# How can you be trusting in a new relationship?



## 5Creed (May 29, 2011)

Or for that matter; why even bother? I would like to hear from others who have divorced and went on to have a healthy trusting relationship. 

When I found out about my husband's affair, I discussed with him going to counseling and working things out or at least giving it a try. His response to me was No; he wasn't going to change, neither was I so forget it. (Speak for yourself buddy.) Anyway, I knew I could not live like that; feeling the need to check up on him, wondering if he was still in contact with the OW-which was impossible not to be because they worked together and according to him she just couldn't find another job that paid as much. The funny thing is, about six months ago he was telling me that she would have found another job if we were going to work things out...ummm...a little too late maybe?!? He tells me on his own that they are no longer discussing inappropriate things with each other. Whatever. I don't really respond to those conversations.

Back to my question though; if I wasn't willing to trust him again, how would I ever move on and trust someone new? I feel like the thought of cheating would be in the back of my mind and I don't want to live that way. I also know I don't want to be alone the rest of my life either. How do you move on with someone new when you were the BS?


----------



## In_The_Wind (Feb 17, 2012)

given the right circumstances anybody is capable of cheating, I feel that trust is earned and developed slowly also maybe you have learned some things to help you in the future just because you have chosen to not trust your ex due to history or your experience with him doesnt mean everyone falls into that catergory. Develop your future relationships slowly, trust but verify and ask friends and associates about their level of honesty etc there is a whole world of decent people just because this one didnt work out also work on yourself and work through your issues before you get involved in another long term relationship just my opinion


----------



## CandieGirl (Apr 27, 2011)

First, you'd need to let some time pass, so that you're not still so hurt by your H's infidelity; then, you'd have to start the person off with a clean slate. He's not your H!


----------



## 5Creed (May 29, 2011)

In the Wind: Yes; this is true. It is so scary though for me right now!

——

* **BRIEF A**:
Collect every line of the records that contains the word "item", and treat case as significant.

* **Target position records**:
——

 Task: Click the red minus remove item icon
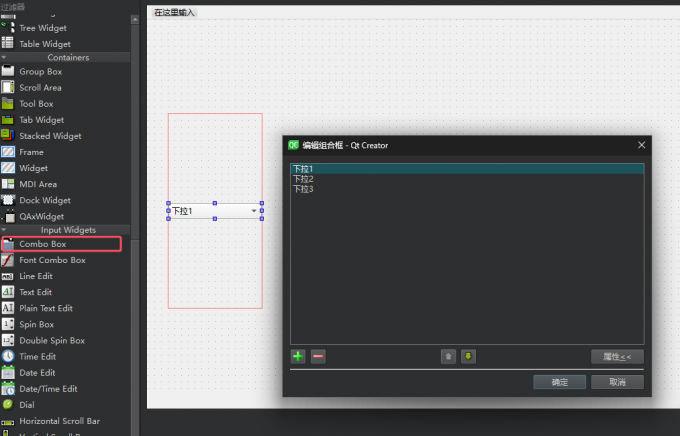318,356
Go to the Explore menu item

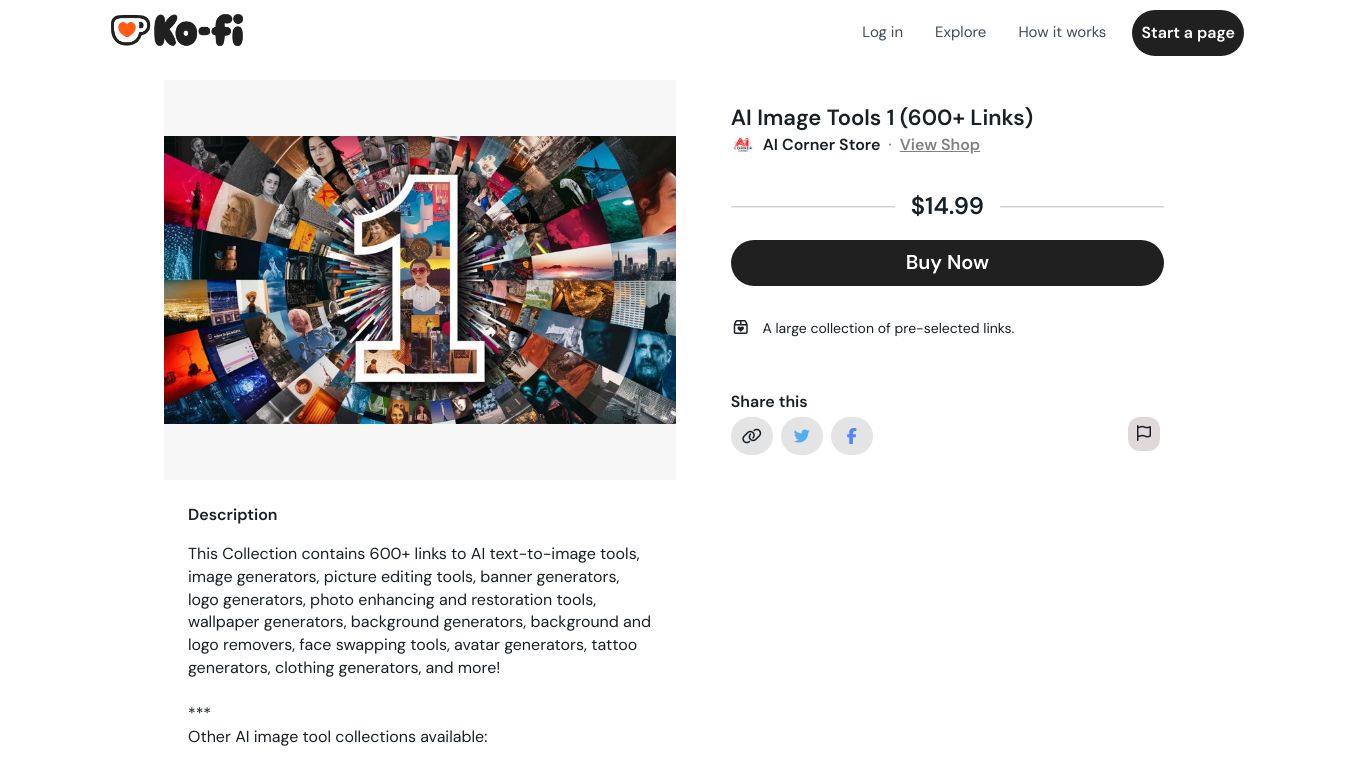[x=960, y=32]
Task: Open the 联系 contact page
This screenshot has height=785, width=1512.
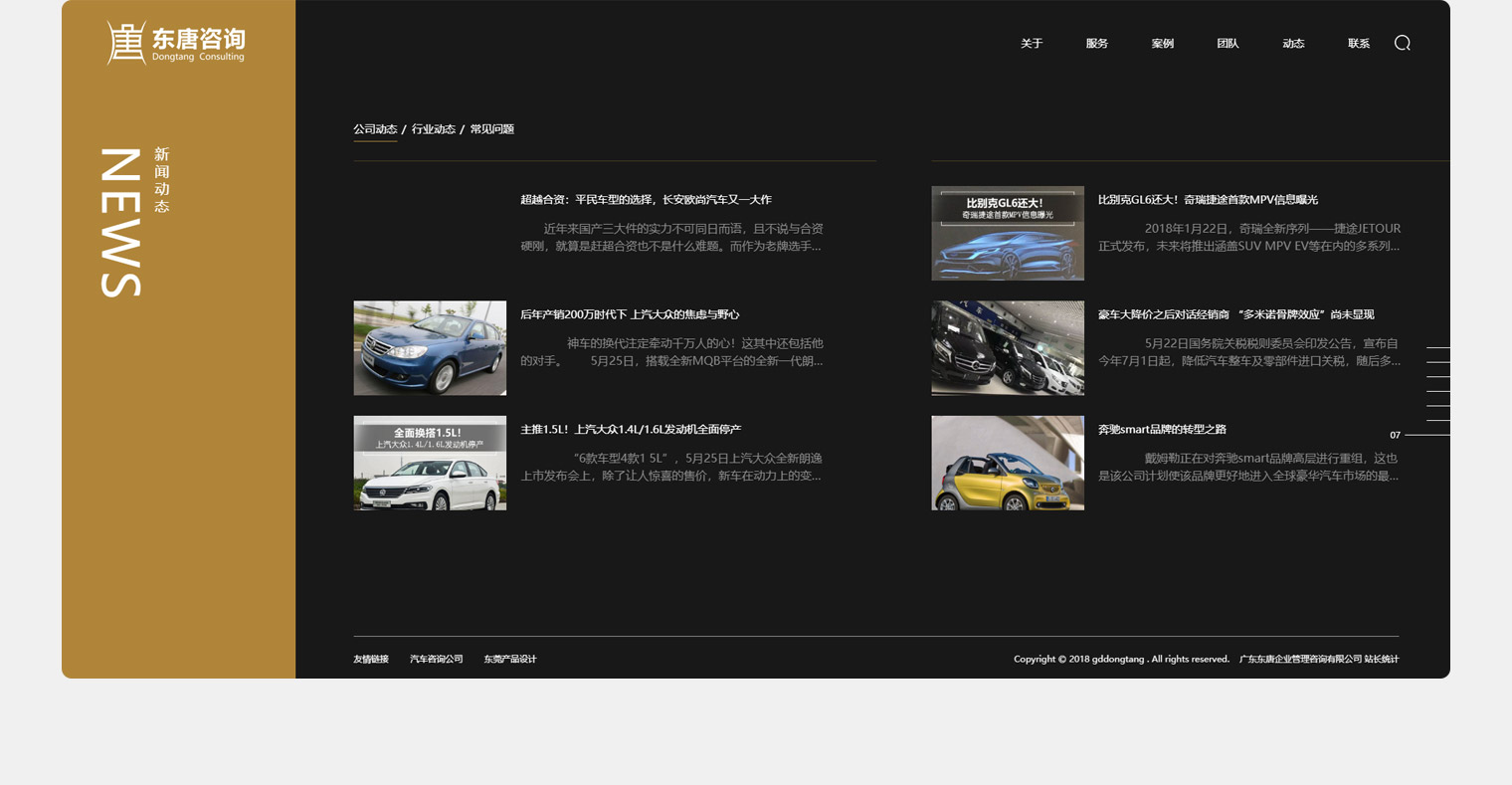Action: pos(1358,44)
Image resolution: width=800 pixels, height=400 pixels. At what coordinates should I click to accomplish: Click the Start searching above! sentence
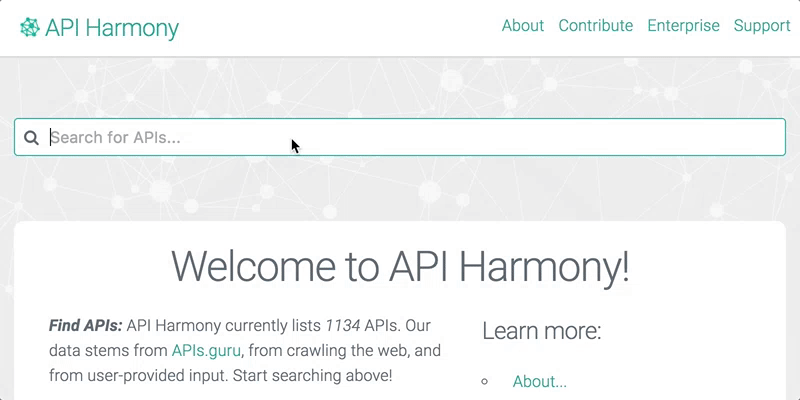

——

* **BRIEF B**:
Translate this sentence from the forum thread about trust into Spanish: "I feel like the thought of cheating would be in the back of my mind and I don't want to live that way."

* **EXERCISE RESULT A**:
 Task: Click the red minus remove item icon
Go to the Explore menu item

* **EXERCISE RESULT B**:
Siento que la idea del engaño estaría en el fondo de mi mente y no quiero vivir así.